Numerical implementation

I picked a simple method that’s relatively accurate: 4th-order finite differences in space and 4th-order Runge-Kutta integration in time. The finite difference operators are one-sided at the boundaries.

def diff(u, h):
    kernel = np.array([-1, 8, 0, -8, 1])
    du = np.convolve(u, kernel, mode="same")
    # One-sided stencils at the boundaries
    du[0] = -25.0 * u[0] + 48.0 * u[1] - 36.0 * u[2] + 16.0 * u[3] - 3.0 * u[4]
    du[1] = -3.0 * u[0] - 10.0 * u[1] + 18.0 * u[2] - 6.0 * u[3] + u[4]
    du[-1] = 25.0 * u[-1] - 48.0 * u[-2] + 36.0 * u[-3] - 16.0 * u[-4] + 3.0 * u[-5]
    du[-2] = 3.0 * u[-1] + 10.0 * u[-2] - 18.0 * u[-3] + 6.0 * u[-4] - u[-5]
    return du / (12.0 * h)

The Runge-Kutta integrator is standard

def rk4(cur):
    nex = np.copy(cur)
    k1 = dt * rhs(nex)
    k2 = dt * rhs(nex + 0.5 * k1)
    k3 = dt * rhs(nex + 0.5 * k2)
    k4 = dt * rhs(nex + k3)
    nex += (k1 + 2.0 * (k2 + k3) + k4) / 6.0
    return nex

Below is the right-hand side calculation. I combine the variables $(u, \psi, \pi)$ into a single array u. The function rhs takes the array u and returns the right-hand side of the system for the symmetric hyperbolic formulation of the hyperboloidal wave equation \eqref{3}.

def rhs(u):
    rhs = np.zeros_like(u)
    hg = np.abs(x[1] - x[0])
    rhs[2, :] = u[0, :] - x * u[1, :]
    rhs[1, :] = diff(rhs[2, :], hg)
    rhs[0, :] = diff(u[1, :] - x * u[0, :], hg)
    return rhs

Then we integrate the equation iteratively in time.

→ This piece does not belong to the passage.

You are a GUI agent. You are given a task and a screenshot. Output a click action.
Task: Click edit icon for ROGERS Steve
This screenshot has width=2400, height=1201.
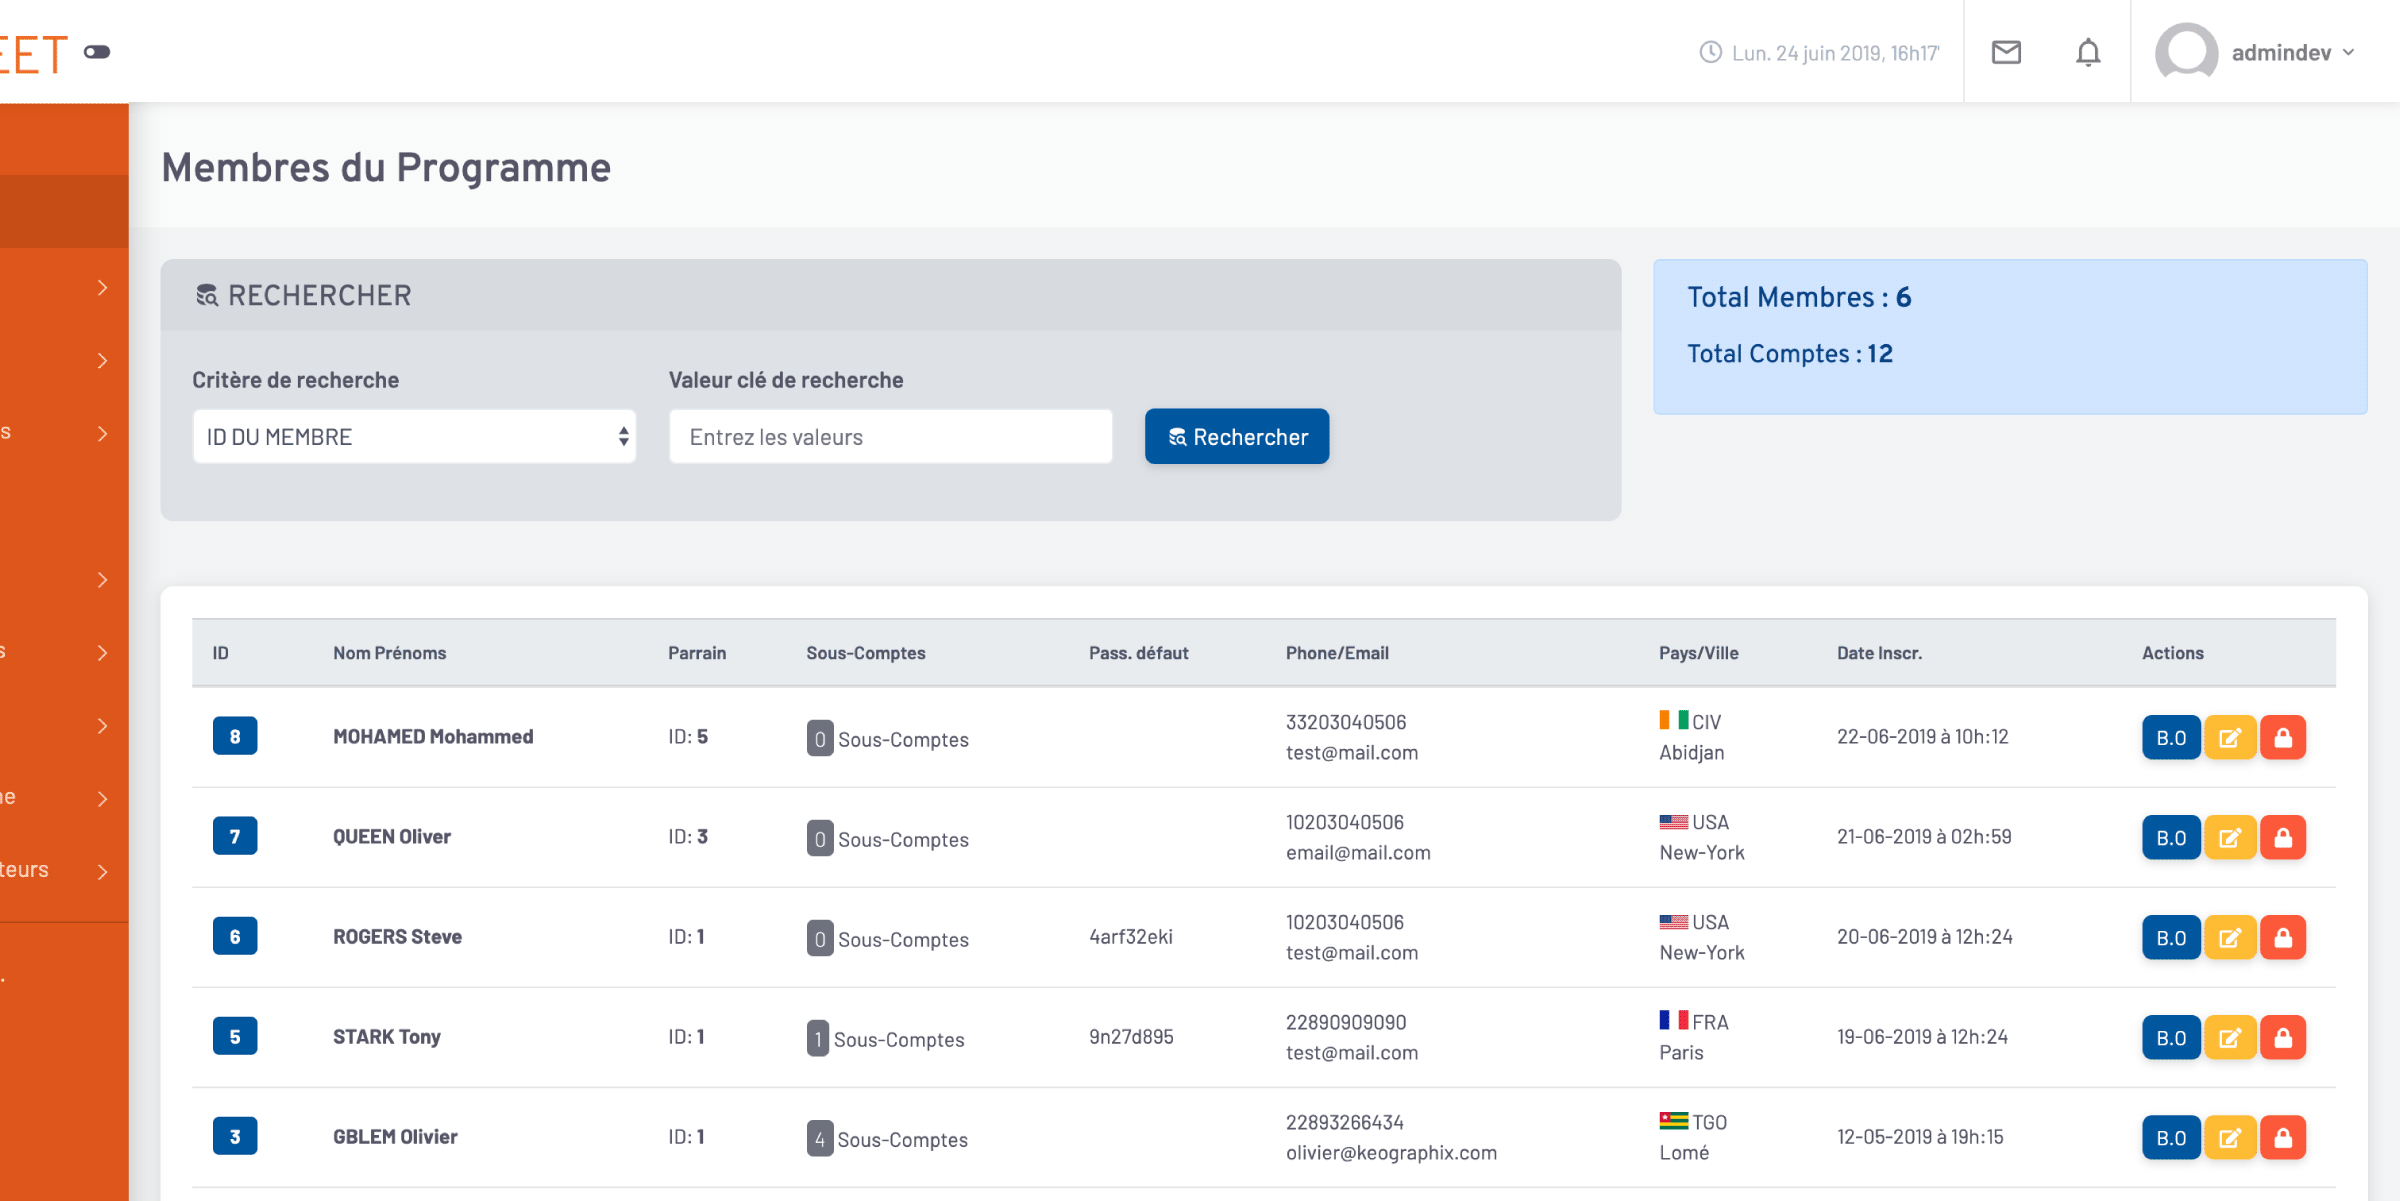(x=2229, y=938)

def solve_wave_eq(initial):
    data = np.zeros(((nsteps + 1,) + initial.shape))
    data[0, :, :] = initial
    for i in range(1, nsteps + 1):
        data[i, :, :] = rk4(data[i - 1, :, :])
    print("Finished evolution at t = " + str(dt * nsteps))
    return data

That’s it. The rest is just setting up initial data and parameters. To play around and try different methods, use the Colab notebook as a starting point.

Epilogue

We discussed the simplest example of a wave equation. You may wonder about the wider applicability of this method. It has been applied in higher dimensions with varying coefficients, potential terms, source functions, and nonlinearities. I might write about black-hole perturbations in a future post.

While this technique is relatively well-known in relativity, it’s not used at all in other fields where wave propagation is relevant. It would be fascinating to see this relativistic method applied to a non-relativistic problem, such as the propagation of acoustic waves or the computation of radar cross-sections.